(Excerpts from a dataset)

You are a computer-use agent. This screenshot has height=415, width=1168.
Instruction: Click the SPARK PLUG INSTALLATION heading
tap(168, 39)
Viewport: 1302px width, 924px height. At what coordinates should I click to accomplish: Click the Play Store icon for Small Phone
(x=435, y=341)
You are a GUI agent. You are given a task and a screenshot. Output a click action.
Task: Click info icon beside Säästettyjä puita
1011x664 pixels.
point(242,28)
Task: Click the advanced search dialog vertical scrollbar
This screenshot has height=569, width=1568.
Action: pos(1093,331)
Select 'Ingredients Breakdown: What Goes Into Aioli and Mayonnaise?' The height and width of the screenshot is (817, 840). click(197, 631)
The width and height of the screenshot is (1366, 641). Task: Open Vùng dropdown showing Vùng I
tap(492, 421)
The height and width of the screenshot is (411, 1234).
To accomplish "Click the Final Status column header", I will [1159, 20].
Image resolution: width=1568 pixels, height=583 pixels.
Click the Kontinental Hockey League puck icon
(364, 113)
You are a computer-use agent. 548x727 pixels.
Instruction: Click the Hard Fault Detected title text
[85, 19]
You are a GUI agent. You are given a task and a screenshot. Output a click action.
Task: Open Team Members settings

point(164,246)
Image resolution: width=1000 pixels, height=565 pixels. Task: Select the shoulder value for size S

Task prompt: All of the entries above need to be set down again exactly.

Reply to the task:
You are a computer-use agent. This screenshot has height=415, width=1168.
Instruction: Click the SPARK PLUG INSTALLATION heading
tap(168, 39)
Viewport: 1302px width, 924px height. At what coordinates should I click to accomplish: Click the Play Store icon for Small Phone
(x=435, y=341)
You are a GUI agent. You are given a task and a screenshot. Output a click action.
Task: Click info icon beside Säästettyjä puita
1011x664 pixels.
point(242,28)
Task: Click the advanced search dialog vertical scrollbar
This screenshot has height=569, width=1568.
Action: pos(1093,331)
Select 'Ingredients Breakdown: What Goes Into Aioli and Mayonnaise?' The height and width of the screenshot is (817, 840). click(197, 631)
The width and height of the screenshot is (1366, 641). Task: Open Vùng dropdown showing Vùng I
tap(492, 421)
The height and width of the screenshot is (411, 1234).
To accomplish "Click the Final Status column header", I will [1159, 20].
Image resolution: width=1568 pixels, height=583 pixels.
Click the Kontinental Hockey League puck icon
(364, 113)
You are a computer-use agent. 548x727 pixels.
Instruction: Click the Hard Fault Detected title text
[85, 19]
You are a GUI agent. You are given a task and a screenshot. Output a click action.
Task: Open Team Members settings

point(164,246)
Image resolution: width=1000 pixels, height=565 pixels. Task: Select the shoulder value for size S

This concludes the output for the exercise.